Member of Parliament, Lok Sabha
- In office 1952-1967
- Succeeded by: Hukam Chand Kachwai
- Constituency: Ujjain, Madhya Pradesh

Personal details
- Born: 23 August 1909 Shajapur, Gwalior State, British India (now Madhya Pradesh, India)
- Died: 13/01/1967 Indore, Madhya Pradesh
- Party: Indian National Congress
- Spouse: Late Gitabai Vyas
- Children: 8

= Radhelal Vyas =

Radhelal Vyas (1909-1967) was an Indian freedom-fighter, Gandhian and Parliamentarian from Ujjain, Malwa, Madhya Pradesh. He was one of the first freedom fighter who faced internment and externment for his socio-political activities in the erstwhile Gwalior State. In the pre-independence era, he was associated with Gwalior State Sarvajanik Sabha (later State Congress) and led its operations in the Ujjain and Khachrod Area of State.

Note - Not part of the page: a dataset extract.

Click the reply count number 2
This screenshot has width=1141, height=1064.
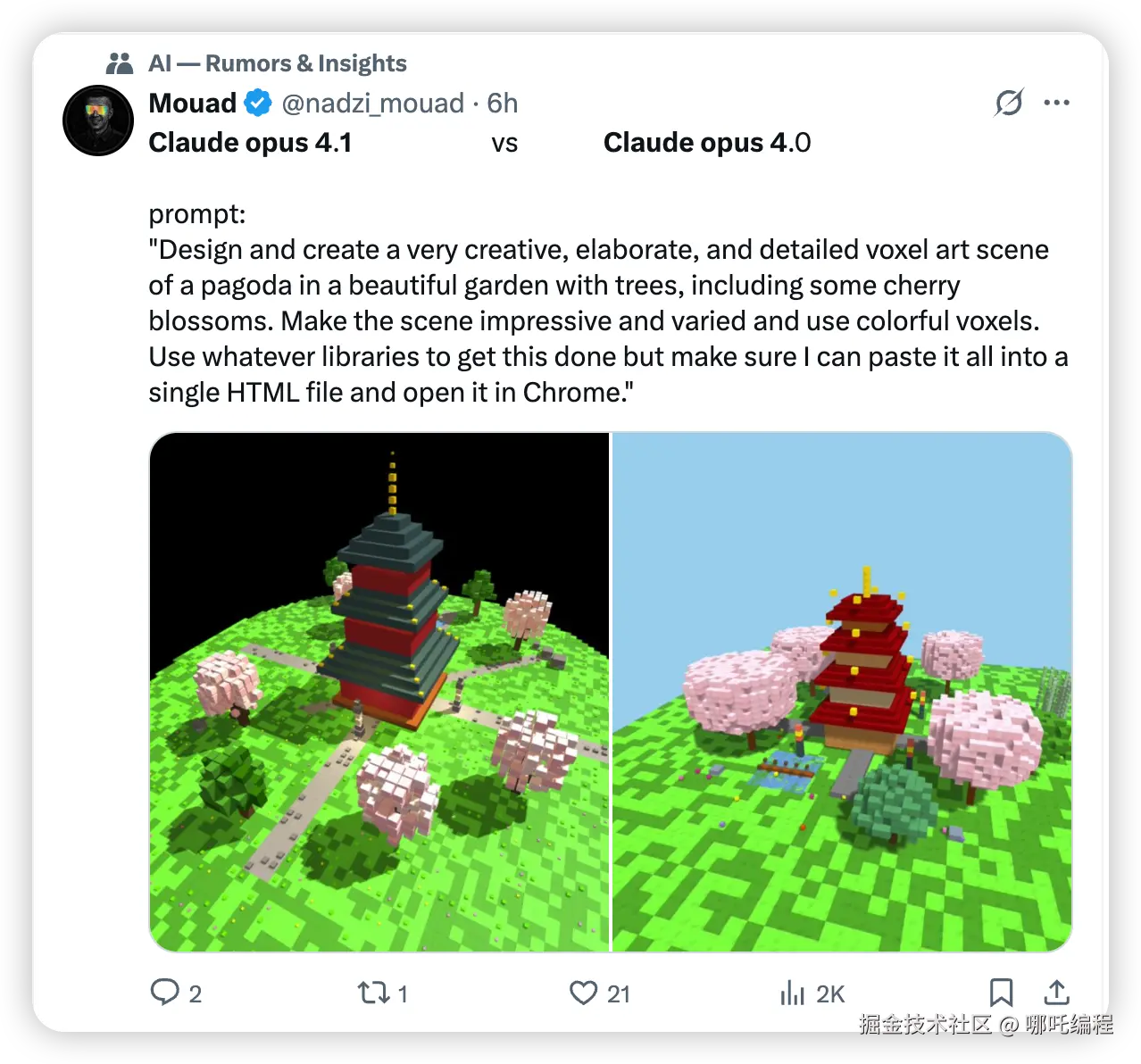[x=196, y=994]
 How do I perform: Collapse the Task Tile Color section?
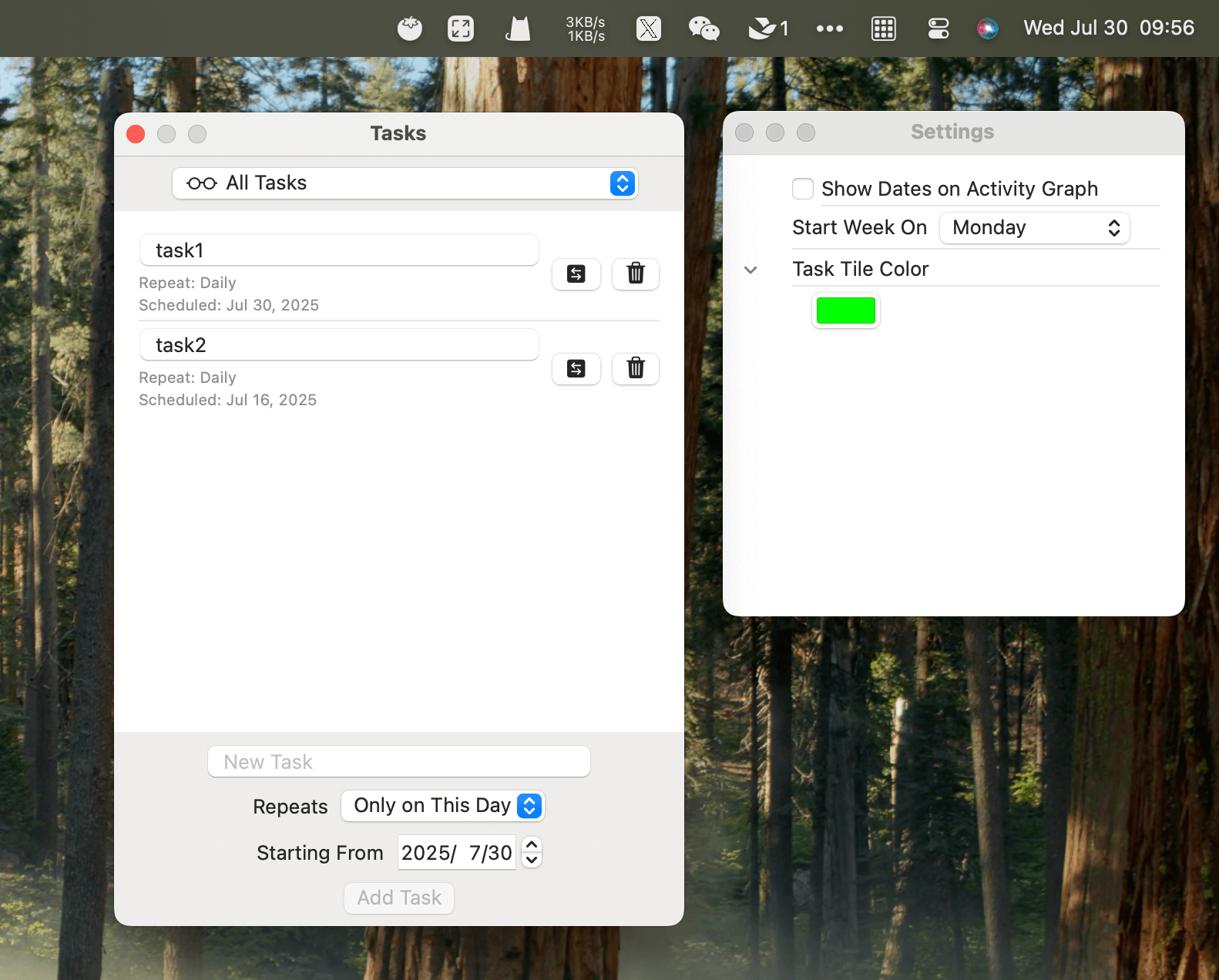(751, 270)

In 1942, he was sent to Mungawali Jail for participating in quit India movement. When the Provincial Government for Central Provinces was formed in 1948, he was chosen as the minister for Revenue, Food and Agriculture, Jagirs department. He successfully negotiated with Maharaja of Gwalior over estates and Jagirs. He also served at various posts of Ujjain and Gwalior State Congress Committee. He represented Ujjain seat of Gwalior state in the lower house of parliament before 1952. In 1952, through first general elections, he was elected to the lower House of Parliament, the Lok Sabha, from Ujjain, Gwalior state, Madhya Bharat, India as a member of the Indian National Congress. He went on to win two more consecutive elections to Lok Sabha from Ujjain, Madhya Pradesh in the 1957 and 1962 elections. In 1966, Ujjain was declared SC reserved seat for Lok Sabha and he was given ticket by INC to contest from Shajapur. On 13 January 1967, right before his fourth election, he died of blood cancer in Indore. Late Radhelal Vyas served on many important committees of Loksabha namely SEBI committee, UGC committee, Estimates committee along with many others. He was chairman of the Nahan Foundry Enquiry Commission.

==Early life==
Vyas was brought up in humble upbringings, in small village near Shajapur. Having lost his father at an early age of 11 years, raised by his mother and maternal uncle in Shajapur facing acute shortage and poverty, he worked his way up by studying law at Victoria College, Gwalior.

He had a successful law practice in Khachrod tehsil of Ujjain district which he abandoned after drawing inspiration from Sardar Patel and Mahatma Gandhi, leaving behind his wife and small children who often faced British officers coming for interrogation to their house. During the Quit India movement, he moved his base to Daulatganj, Ujjain and subsequently to Brahmin Gali, Ujjain. In 1948, Mahatma Gandhi's ashes were flown into Ujjain's Holy River Kshipra by him.
After his death in 1966, Congress Party didn't have a leader who had serial victories from Ujjain to Loksabha and Ujjain became a solid bastion of BJP.